**Work item**
Please state how many lines of the data below contain the word "size", offering nothing besides the number.

START Supplied data

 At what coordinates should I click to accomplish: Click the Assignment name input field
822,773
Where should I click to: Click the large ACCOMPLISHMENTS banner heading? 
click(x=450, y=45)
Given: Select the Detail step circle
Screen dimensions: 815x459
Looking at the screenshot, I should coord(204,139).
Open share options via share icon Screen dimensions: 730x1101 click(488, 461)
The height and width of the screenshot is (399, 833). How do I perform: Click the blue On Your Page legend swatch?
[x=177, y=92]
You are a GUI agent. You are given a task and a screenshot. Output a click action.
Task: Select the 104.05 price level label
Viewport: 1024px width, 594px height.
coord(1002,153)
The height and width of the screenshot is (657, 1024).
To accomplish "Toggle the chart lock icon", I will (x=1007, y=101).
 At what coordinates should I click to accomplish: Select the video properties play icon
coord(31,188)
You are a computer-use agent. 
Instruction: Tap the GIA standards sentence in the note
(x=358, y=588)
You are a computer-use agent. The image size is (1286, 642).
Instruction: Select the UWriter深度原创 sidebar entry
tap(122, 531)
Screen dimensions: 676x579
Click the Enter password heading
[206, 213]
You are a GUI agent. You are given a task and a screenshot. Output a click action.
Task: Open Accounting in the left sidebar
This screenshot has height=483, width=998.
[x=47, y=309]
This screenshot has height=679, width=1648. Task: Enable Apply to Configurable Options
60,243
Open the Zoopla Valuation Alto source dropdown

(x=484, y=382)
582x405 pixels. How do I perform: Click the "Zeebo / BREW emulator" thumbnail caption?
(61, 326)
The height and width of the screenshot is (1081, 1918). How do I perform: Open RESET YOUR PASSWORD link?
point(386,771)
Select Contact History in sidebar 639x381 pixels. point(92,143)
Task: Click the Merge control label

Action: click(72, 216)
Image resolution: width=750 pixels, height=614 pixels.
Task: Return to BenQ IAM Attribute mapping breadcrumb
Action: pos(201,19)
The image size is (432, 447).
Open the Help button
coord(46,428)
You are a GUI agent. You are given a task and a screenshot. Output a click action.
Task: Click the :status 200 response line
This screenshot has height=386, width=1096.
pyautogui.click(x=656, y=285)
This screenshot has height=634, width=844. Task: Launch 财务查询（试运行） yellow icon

END Supplied data

**Answer box**
2